— What is needed —
Copy out all the entries exactly.

— Extracted entries —

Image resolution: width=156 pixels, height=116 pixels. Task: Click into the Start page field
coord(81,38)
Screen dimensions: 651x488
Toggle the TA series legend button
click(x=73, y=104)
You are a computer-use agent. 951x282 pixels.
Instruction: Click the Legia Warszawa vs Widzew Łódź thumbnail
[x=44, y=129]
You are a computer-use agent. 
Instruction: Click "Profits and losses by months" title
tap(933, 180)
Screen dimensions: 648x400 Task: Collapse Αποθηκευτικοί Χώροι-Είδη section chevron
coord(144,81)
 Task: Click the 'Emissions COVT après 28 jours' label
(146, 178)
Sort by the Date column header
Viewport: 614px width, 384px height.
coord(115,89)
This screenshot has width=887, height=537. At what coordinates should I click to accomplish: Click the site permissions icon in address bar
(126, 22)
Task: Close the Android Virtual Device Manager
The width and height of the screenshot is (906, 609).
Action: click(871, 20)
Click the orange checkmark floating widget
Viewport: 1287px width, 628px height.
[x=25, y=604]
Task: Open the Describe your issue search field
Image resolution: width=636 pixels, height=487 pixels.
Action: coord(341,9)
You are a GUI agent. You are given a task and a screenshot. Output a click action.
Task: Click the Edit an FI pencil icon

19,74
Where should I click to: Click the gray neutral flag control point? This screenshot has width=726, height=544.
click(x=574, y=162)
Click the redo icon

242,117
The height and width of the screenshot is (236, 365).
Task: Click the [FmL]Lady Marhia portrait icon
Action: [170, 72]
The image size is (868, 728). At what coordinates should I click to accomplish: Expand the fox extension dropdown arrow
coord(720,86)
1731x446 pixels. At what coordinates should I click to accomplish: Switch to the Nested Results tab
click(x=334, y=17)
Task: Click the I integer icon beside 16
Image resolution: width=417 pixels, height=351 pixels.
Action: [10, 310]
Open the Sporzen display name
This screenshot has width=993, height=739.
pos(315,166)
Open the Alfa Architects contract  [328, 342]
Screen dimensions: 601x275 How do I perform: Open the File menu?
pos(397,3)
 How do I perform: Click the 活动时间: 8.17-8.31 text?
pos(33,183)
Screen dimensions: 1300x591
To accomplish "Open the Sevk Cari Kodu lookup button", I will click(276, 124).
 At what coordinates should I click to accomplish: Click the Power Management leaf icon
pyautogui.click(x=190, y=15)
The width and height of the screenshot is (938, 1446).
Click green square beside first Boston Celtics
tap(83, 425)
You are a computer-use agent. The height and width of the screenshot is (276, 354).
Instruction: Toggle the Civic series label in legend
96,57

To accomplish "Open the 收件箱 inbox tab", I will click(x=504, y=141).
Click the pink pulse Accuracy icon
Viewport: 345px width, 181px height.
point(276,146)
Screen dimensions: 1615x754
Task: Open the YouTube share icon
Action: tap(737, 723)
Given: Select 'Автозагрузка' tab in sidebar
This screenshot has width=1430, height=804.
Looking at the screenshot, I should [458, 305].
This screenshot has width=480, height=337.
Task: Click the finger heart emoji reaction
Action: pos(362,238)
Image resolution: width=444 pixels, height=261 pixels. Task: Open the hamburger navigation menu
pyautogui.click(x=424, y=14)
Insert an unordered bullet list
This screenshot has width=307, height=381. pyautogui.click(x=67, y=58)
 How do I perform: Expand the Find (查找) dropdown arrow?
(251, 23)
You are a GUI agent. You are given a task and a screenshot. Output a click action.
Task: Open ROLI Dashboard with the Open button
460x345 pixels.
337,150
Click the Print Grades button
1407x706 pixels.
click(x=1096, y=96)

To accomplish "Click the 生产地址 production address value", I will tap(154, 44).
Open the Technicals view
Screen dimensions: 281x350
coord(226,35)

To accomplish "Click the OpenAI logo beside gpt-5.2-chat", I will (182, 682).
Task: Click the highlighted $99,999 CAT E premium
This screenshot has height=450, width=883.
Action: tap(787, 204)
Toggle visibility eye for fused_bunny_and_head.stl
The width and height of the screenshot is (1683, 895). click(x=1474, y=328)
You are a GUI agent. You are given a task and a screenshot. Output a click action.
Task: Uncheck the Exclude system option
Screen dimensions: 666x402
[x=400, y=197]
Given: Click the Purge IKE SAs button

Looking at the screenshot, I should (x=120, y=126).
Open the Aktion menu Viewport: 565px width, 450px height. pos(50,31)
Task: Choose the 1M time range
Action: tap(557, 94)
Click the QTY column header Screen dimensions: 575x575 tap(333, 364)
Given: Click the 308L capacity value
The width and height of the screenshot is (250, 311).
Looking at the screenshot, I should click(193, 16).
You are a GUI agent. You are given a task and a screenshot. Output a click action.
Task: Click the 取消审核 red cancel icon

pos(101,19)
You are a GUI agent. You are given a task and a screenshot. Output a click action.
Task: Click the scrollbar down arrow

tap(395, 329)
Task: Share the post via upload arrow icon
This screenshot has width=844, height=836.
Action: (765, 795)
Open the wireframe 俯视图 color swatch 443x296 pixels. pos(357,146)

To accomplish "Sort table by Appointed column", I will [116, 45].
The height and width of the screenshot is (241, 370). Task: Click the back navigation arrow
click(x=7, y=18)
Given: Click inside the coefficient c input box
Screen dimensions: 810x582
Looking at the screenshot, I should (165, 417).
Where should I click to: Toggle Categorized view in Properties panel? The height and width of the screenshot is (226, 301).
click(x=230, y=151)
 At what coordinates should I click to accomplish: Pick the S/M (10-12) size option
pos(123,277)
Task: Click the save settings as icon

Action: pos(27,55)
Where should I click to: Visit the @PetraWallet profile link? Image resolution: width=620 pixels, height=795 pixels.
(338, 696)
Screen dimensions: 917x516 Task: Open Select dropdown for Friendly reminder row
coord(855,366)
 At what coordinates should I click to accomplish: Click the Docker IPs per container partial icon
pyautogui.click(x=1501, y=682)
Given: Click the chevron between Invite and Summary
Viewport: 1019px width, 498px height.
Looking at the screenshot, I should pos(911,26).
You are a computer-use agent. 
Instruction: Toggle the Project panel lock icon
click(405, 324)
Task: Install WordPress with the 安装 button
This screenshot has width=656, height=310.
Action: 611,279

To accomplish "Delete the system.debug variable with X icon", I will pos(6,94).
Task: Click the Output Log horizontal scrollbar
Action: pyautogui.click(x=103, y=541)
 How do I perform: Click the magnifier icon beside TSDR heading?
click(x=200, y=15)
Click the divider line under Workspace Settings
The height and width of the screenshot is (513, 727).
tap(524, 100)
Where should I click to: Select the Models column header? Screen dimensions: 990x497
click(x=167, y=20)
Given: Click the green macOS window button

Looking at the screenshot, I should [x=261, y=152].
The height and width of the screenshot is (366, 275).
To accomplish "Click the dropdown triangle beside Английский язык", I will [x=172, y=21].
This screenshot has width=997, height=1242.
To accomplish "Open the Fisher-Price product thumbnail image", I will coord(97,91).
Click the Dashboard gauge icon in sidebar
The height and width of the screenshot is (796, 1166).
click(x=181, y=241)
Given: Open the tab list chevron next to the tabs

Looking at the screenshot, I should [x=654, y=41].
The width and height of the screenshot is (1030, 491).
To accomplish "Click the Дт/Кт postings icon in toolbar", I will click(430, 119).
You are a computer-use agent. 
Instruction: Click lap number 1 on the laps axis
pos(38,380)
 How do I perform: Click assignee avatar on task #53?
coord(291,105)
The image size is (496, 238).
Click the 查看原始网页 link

— Finished task —
Image resolution: width=156 pixels, height=116 pixels. Task: Click into the Start page field
coord(81,38)
Screen dimensions: 651x488
Toggle the TA series legend button
click(x=73, y=104)
You are a computer-use agent. 951x282 pixels.
Instruction: Click the Legia Warszawa vs Widzew Łódź thumbnail
[x=44, y=129]
You are a computer-use agent. 
Instruction: Click "Profits and losses by months" title
tap(933, 180)
Screen dimensions: 648x400 Task: Collapse Αποθηκευτικοί Χώροι-Είδη section chevron
coord(144,81)
 Task: Click the 'Emissions COVT après 28 jours' label
(146, 178)
Sort by the Date column header
Viewport: 614px width, 384px height.
coord(115,89)
This screenshot has width=887, height=537. At what coordinates should I click to accomplish: Click the site permissions icon in address bar
(126, 22)
Task: Close the Android Virtual Device Manager
The width and height of the screenshot is (906, 609).
Action: click(871, 20)
Click the orange checkmark floating widget
Viewport: 1287px width, 628px height.
[x=25, y=604]
Task: Open the Describe your issue search field
Image resolution: width=636 pixels, height=487 pixels.
Action: coord(341,9)
You are a GUI agent. You are given a task and a screenshot. Output a click action.
Task: Click the Edit an FI pencil icon

19,74
Where should I click to: Click the gray neutral flag control point? This screenshot has width=726, height=544.
click(x=574, y=162)
Click the redo icon

242,117
The height and width of the screenshot is (236, 365).
Task: Click the [FmL]Lady Marhia portrait icon
Action: [170, 72]
The image size is (868, 728). At what coordinates should I click to accomplish: Expand the fox extension dropdown arrow
coord(720,86)
1731x446 pixels. At what coordinates should I click to accomplish: Switch to the Nested Results tab
click(x=334, y=17)
Task: Click the I integer icon beside 16
Image resolution: width=417 pixels, height=351 pixels.
Action: [10, 310]
Open the Sporzen display name
This screenshot has width=993, height=739.
pos(315,166)
Open the Alfa Architects contract  [328, 342]
Screen dimensions: 601x275 How do I perform: Open the File menu?
pos(397,3)
 How do I perform: Click the 活动时间: 8.17-8.31 text?
pos(33,183)
Screen dimensions: 1300x591
To accomplish "Open the Sevk Cari Kodu lookup button", I will click(276, 124).
 At what coordinates should I click to accomplish: Click the Power Management leaf icon
pyautogui.click(x=190, y=15)
The width and height of the screenshot is (938, 1446).
Click green square beside first Boston Celtics
tap(83, 425)
You are a computer-use agent. The height and width of the screenshot is (276, 354).
Instruction: Toggle the Civic series label in legend
96,57

To accomplish "Open the 收件箱 inbox tab", I will click(x=504, y=141).
Click the pink pulse Accuracy icon
Viewport: 345px width, 181px height.
point(276,146)
Screen dimensions: 1615x754
Task: Open the YouTube share icon
Action: tap(737, 723)
Given: Select 'Автозагрузка' tab in sidebar
This screenshot has width=1430, height=804.
Looking at the screenshot, I should [458, 305].
This screenshot has width=480, height=337.
Task: Click the finger heart emoji reaction
Action: pos(362,238)
Image resolution: width=444 pixels, height=261 pixels. Task: Open the hamburger navigation menu
pyautogui.click(x=424, y=14)
Insert an unordered bullet list
This screenshot has width=307, height=381. pyautogui.click(x=67, y=58)
 How do I perform: Expand the Find (查找) dropdown arrow?
(251, 23)
You are a GUI agent. You are given a task and a screenshot. Output a click action.
Task: Open ROLI Dashboard with the Open button
460x345 pixels.
337,150
Click the Print Grades button
1407x706 pixels.
click(x=1096, y=96)

To accomplish "Click the 生产地址 production address value", I will tap(154, 44).
Open the Technicals view
Screen dimensions: 281x350
coord(226,35)

To accomplish "Click the OpenAI logo beside gpt-5.2-chat", I will (182, 682).
Task: Click the highlighted $99,999 CAT E premium
This screenshot has height=450, width=883.
Action: tap(787, 204)
Toggle visibility eye for fused_bunny_and_head.stl
The width and height of the screenshot is (1683, 895). click(x=1474, y=328)
You are a GUI agent. You are given a task and a screenshot. Output a click action.
Task: Uncheck the Exclude system option
Screen dimensions: 666x402
[x=400, y=197]
Given: Click the Purge IKE SAs button

Looking at the screenshot, I should (x=120, y=126).
Open the Aktion menu Viewport: 565px width, 450px height. pos(50,31)
Task: Choose the 1M time range
Action: tap(557, 94)
Click the QTY column header Screen dimensions: 575x575 tap(333, 364)
Given: Click the 308L capacity value
The width and height of the screenshot is (250, 311).
Looking at the screenshot, I should click(193, 16).
You are a GUI agent. You are given a task and a screenshot. Output a click action.
Task: Click the 取消审核 red cancel icon

pos(101,19)
You are a GUI agent. You are given a task and a screenshot. Output a click action.
Task: Click the scrollbar down arrow

tap(395, 329)
Task: Share the post via upload arrow icon
This screenshot has width=844, height=836.
Action: (765, 795)
Open the wireframe 俯视图 color swatch 443x296 pixels. pos(357,146)

To accomplish "Sort table by Appointed column", I will [116, 45].
The height and width of the screenshot is (241, 370). Task: Click the back navigation arrow
click(x=7, y=18)
Given: Click inside the coefficient c input box
Screen dimensions: 810x582
Looking at the screenshot, I should (165, 417).
Where should I click to: Toggle Categorized view in Properties panel? The height and width of the screenshot is (226, 301).
click(x=230, y=151)
 At what coordinates should I click to accomplish: Pick the S/M (10-12) size option
pos(123,277)
Task: Click the save settings as icon

Action: pos(27,55)
Where should I click to: Visit the @PetraWallet profile link? Image resolution: width=620 pixels, height=795 pixels.
(338, 696)
Screen dimensions: 917x516 Task: Open Select dropdown for Friendly reminder row
coord(855,366)
 At what coordinates should I click to accomplish: Click the Docker IPs per container partial icon
pyautogui.click(x=1501, y=682)
Given: Click the chevron between Invite and Summary
Viewport: 1019px width, 498px height.
Looking at the screenshot, I should pos(911,26).
You are a computer-use agent. 
Instruction: Toggle the Project panel lock icon
click(405, 324)
Task: Install WordPress with the 安装 button
This screenshot has width=656, height=310.
Action: 611,279

To accomplish "Delete the system.debug variable with X icon", I will pos(6,94).
Task: Click the Output Log horizontal scrollbar
Action: pyautogui.click(x=103, y=541)
 How do I perform: Click the magnifier icon beside TSDR heading?
click(x=200, y=15)
Click the divider line under Workspace Settings
The height and width of the screenshot is (513, 727).
tap(524, 100)
Where should I click to: Select the Models column header? Screen dimensions: 990x497
click(x=167, y=20)
Given: Click the green macOS window button

Looking at the screenshot, I should [x=261, y=152].
The height and width of the screenshot is (366, 275).
To accomplish "Click the dropdown triangle beside Английский язык", I will [x=172, y=21].
This screenshot has width=997, height=1242.
To accomplish "Open the Fisher-Price product thumbnail image", I will coord(97,91).
Click the Dashboard gauge icon in sidebar
The height and width of the screenshot is (796, 1166).
click(x=181, y=241)
Given: Open the tab list chevron next to the tabs

Looking at the screenshot, I should [x=654, y=41].
The width and height of the screenshot is (1030, 491).
To accomplish "Click the Дт/Кт postings icon in toolbar", I will click(430, 119).
You are a computer-use agent. 
Instruction: Click lap number 1 on the laps axis
pos(38,380)
 How do I perform: Click assignee avatar on task #53?
coord(291,105)
The image size is (496, 238).
Click the 查看原始网页 link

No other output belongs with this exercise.